* The request
Convert the entries from the top through the line containing "pyautogui.click(x=459, y=271)" into a two-column CSV with the header instruction,action. Write one row per entry, putting its text under instruction and its answer under action, each in a quoted field with line breaks replaced by spaces.
** BEGIN Stored data **
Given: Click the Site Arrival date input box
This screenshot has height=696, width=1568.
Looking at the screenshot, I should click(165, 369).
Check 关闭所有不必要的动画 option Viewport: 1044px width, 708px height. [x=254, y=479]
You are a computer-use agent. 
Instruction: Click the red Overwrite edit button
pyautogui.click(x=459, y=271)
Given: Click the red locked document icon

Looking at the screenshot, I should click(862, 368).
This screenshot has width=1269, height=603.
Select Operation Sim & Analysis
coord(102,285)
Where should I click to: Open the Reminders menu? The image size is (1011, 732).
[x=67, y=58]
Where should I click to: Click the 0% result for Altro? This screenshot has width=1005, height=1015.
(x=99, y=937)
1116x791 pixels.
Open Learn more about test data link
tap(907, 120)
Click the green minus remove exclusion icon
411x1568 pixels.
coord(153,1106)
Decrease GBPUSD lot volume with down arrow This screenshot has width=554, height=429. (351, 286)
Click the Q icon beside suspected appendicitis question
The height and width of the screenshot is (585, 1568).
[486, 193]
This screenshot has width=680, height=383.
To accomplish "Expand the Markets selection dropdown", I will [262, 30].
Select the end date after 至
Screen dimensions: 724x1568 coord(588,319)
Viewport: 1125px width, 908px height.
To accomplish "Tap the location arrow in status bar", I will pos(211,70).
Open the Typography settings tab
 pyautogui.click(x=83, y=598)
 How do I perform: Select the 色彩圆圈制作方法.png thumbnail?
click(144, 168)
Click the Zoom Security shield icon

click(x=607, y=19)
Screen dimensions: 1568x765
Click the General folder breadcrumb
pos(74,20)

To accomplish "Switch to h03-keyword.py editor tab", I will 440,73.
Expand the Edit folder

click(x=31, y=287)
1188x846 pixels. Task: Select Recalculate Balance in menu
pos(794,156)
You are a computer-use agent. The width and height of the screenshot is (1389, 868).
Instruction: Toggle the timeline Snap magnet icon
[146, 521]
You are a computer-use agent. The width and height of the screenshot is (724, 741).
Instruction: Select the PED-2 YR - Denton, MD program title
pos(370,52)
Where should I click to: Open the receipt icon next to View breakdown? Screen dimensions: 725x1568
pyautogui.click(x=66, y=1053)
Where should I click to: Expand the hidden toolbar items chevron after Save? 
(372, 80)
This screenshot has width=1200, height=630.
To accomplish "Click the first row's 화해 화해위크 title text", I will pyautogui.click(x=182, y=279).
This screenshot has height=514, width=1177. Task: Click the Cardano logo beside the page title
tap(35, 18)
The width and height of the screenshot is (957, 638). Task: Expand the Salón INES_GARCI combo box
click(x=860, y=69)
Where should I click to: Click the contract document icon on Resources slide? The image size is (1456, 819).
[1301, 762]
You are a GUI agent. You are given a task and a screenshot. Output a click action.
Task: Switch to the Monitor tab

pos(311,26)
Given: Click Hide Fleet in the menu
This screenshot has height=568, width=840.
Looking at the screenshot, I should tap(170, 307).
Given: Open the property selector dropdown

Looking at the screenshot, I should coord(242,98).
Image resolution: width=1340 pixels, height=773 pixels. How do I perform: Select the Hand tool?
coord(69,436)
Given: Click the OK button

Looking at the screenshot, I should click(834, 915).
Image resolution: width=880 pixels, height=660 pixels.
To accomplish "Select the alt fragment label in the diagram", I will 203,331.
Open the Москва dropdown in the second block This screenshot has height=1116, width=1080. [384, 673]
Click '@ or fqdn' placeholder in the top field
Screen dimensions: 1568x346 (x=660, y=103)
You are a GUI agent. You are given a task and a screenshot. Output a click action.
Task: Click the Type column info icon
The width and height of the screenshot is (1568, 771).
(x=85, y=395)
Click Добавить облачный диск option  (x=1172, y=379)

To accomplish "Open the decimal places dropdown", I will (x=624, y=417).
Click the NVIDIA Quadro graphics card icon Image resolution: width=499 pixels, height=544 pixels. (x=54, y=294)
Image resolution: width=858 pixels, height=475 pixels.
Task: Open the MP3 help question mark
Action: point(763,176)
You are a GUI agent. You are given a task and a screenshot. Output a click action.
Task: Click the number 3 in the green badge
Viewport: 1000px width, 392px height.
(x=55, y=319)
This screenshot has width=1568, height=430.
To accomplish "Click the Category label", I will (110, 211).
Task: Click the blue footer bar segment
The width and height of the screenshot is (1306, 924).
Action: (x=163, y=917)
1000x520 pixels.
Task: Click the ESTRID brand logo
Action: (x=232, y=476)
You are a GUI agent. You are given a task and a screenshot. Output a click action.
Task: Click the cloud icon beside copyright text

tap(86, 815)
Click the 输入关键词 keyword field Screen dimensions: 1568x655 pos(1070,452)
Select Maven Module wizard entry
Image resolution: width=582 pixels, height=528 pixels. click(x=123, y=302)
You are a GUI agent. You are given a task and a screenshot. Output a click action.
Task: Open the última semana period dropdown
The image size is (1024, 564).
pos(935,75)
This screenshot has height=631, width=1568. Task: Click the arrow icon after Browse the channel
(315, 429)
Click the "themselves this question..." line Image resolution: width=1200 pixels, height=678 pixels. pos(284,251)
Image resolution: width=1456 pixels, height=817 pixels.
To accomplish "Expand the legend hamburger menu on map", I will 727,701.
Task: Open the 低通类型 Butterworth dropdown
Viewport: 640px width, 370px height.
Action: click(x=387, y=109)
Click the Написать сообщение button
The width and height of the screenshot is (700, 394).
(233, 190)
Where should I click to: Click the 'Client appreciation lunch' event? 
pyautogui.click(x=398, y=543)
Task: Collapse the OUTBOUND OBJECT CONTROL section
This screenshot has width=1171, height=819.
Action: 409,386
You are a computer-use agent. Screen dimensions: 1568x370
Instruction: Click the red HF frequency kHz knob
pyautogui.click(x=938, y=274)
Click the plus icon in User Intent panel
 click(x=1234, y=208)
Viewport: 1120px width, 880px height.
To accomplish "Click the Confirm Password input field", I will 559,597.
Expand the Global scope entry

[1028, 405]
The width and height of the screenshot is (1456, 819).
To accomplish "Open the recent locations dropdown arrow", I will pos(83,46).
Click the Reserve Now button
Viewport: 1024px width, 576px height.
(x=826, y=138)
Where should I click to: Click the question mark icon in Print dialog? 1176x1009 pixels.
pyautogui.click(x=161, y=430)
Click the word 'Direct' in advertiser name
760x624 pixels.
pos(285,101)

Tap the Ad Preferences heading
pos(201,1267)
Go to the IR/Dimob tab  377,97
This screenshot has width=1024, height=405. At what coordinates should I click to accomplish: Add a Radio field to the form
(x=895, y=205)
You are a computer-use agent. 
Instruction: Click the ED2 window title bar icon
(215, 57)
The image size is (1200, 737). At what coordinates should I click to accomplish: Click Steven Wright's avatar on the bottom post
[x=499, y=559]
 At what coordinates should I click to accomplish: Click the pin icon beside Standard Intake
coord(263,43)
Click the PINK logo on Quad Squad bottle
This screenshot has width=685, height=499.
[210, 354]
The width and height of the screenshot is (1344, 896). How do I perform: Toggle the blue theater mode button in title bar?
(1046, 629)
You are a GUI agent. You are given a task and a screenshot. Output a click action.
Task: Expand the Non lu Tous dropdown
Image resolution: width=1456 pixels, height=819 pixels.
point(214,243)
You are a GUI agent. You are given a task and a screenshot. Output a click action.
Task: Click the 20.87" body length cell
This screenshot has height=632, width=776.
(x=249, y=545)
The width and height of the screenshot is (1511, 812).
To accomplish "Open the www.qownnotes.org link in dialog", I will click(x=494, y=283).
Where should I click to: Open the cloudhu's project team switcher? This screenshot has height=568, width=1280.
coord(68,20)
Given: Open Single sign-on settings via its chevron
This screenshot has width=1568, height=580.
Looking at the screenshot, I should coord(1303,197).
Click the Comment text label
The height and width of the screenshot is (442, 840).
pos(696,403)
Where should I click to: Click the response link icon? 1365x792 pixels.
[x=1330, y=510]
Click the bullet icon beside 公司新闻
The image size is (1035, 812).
** END Stored data **
* Exercise result
instruction,action
"Given: Click the Site Arrival date input box This screenshot has height=696, width=1568.","Looking at the screenshot, I should click(165, 369)."
"Check 关闭所有不必要的动画 option Viewport: 1044px width, 708px height.","[x=254, y=479]"
"You are a computer-use agent. Instruction: Click the red Overwrite edit button","pyautogui.click(x=459, y=271)"